[WHAT YOU NEED TO DO]
As soon as the line containing "Given: Select the 2020-11-01 start date cell" appears, start repeating lines exactly and continue to the end of the entries; please skip pictures.

[GIVEN ENTRIES]
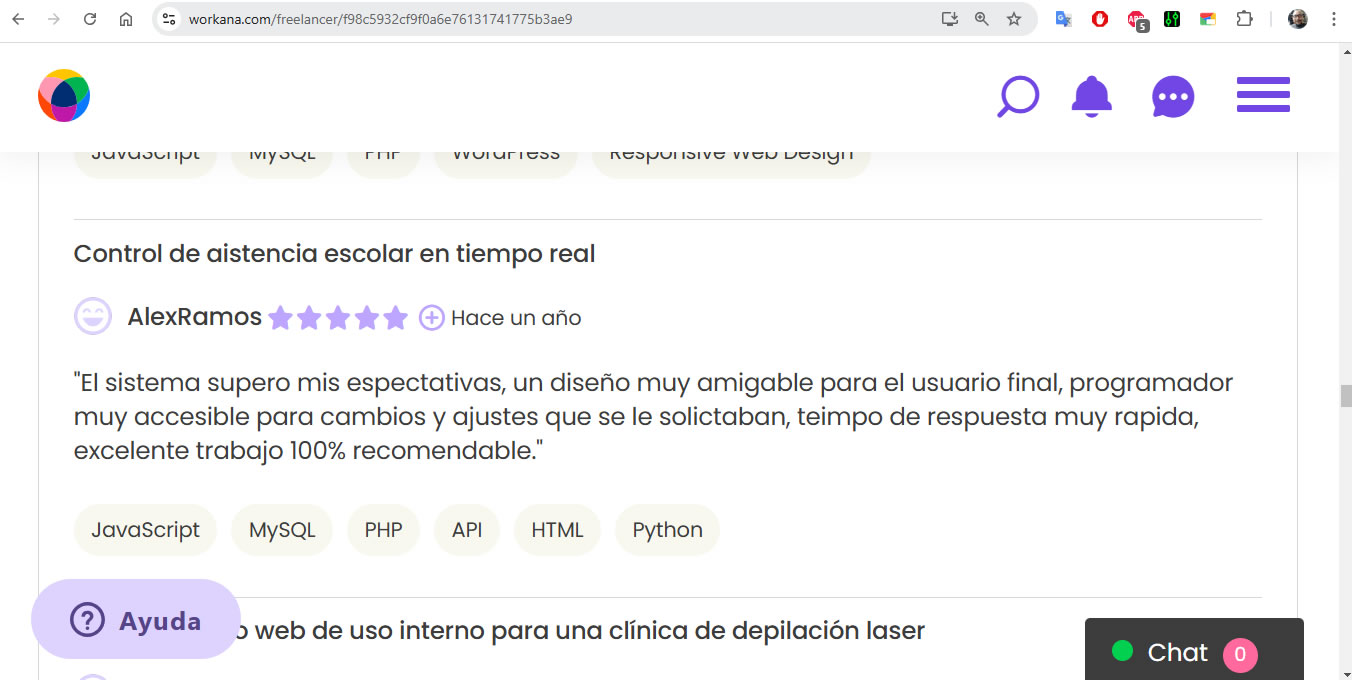The image size is (1352, 680).
Task: Reload the page
Action: click(90, 19)
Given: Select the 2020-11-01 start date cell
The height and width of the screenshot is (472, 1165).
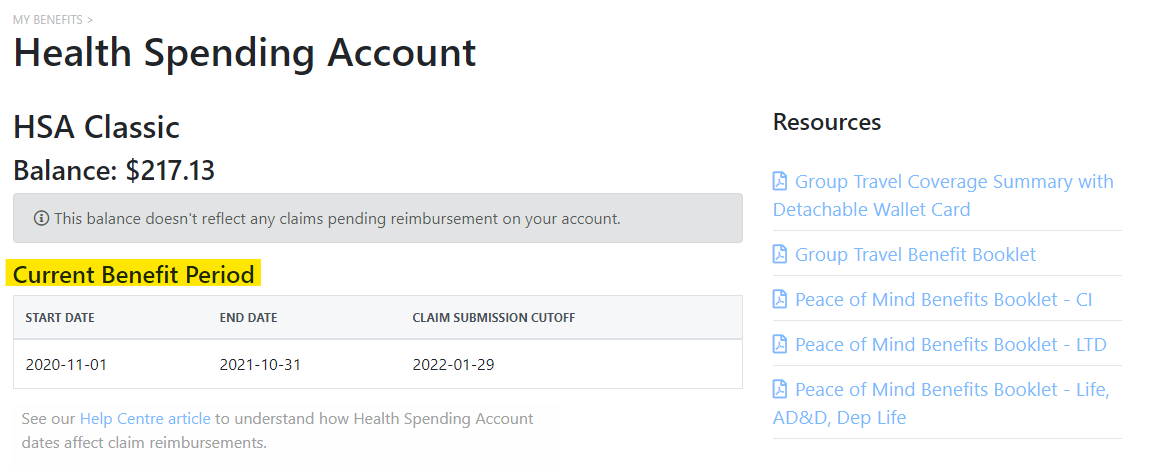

[OUTPUT FOR THIS EXERCISE]
Given: Select the 2020-11-01 start date cell
The height and width of the screenshot is (472, 1165).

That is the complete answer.